*INSTRUCTIONS FOR THE TASK*. What is needed is an exact copy of the listing, with no pictures in it.

※ ※ ※

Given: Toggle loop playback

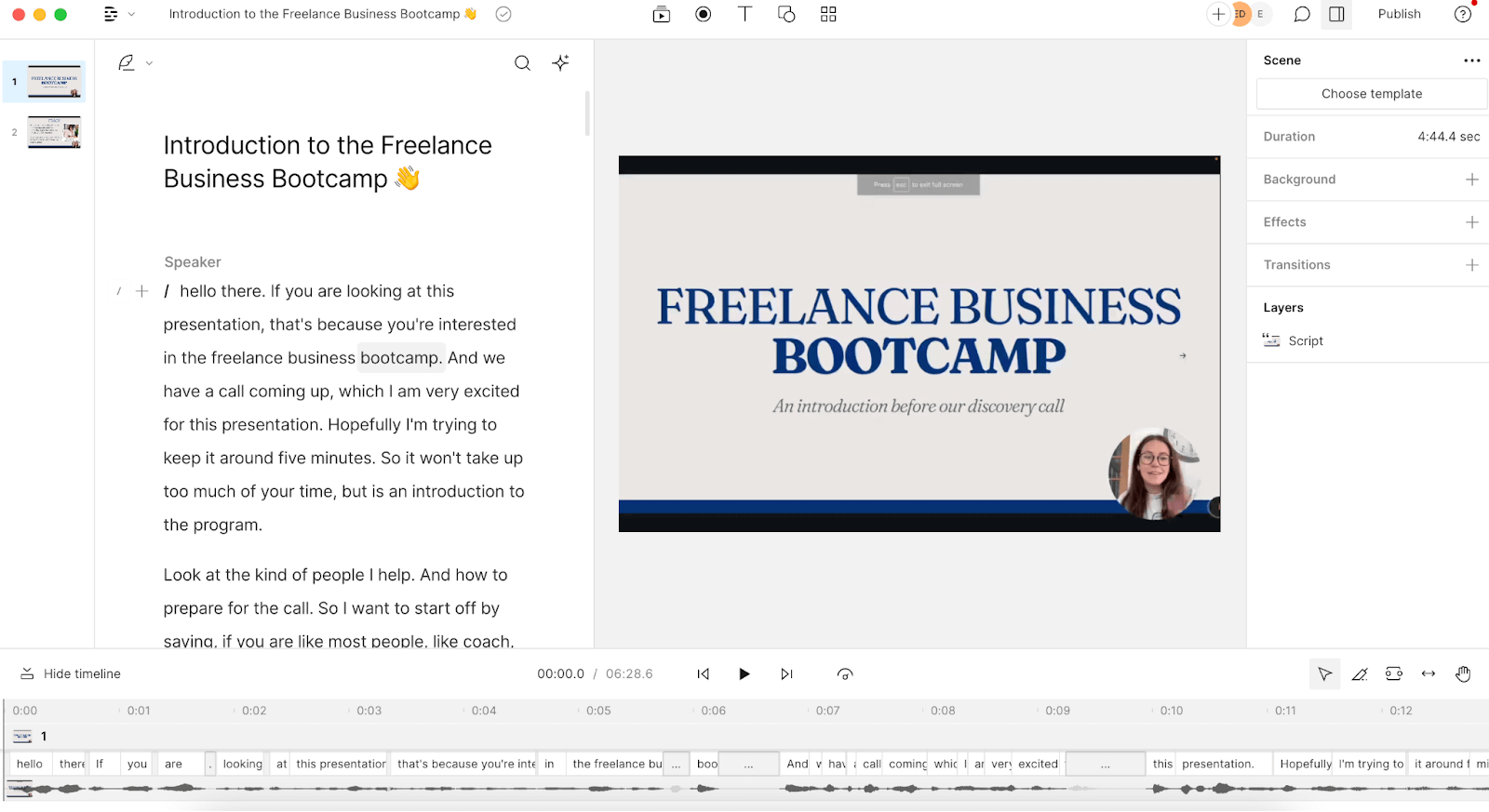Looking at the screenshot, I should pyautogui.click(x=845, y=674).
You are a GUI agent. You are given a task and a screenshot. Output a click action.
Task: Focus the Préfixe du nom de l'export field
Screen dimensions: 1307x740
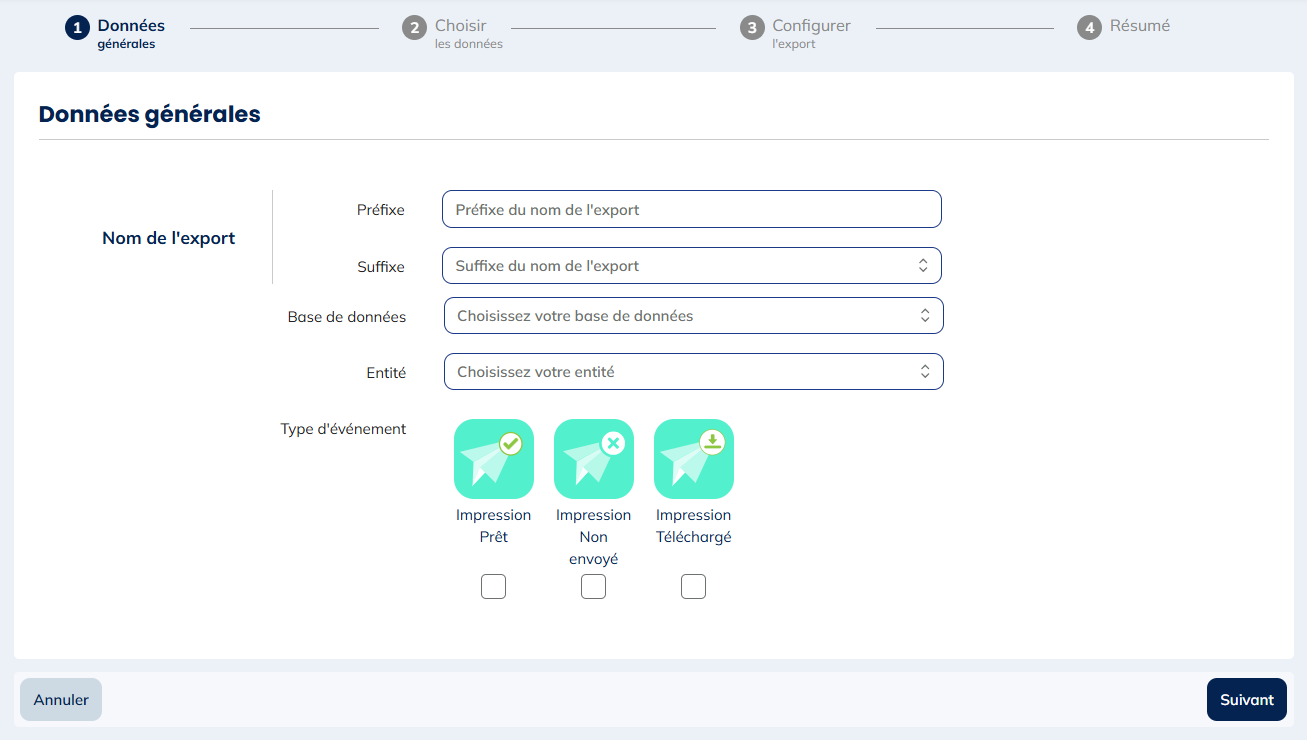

※ ※ ※

*ANSWER TO THIS PROBLEM*.
Given: Toggle loop playback

Looking at the screenshot, I should pyautogui.click(x=845, y=674).
You are a GUI agent. You are given a task and a screenshot. Output a click action.
Task: Focus the Préfixe du nom de l'export field
Screen dimensions: 1307x740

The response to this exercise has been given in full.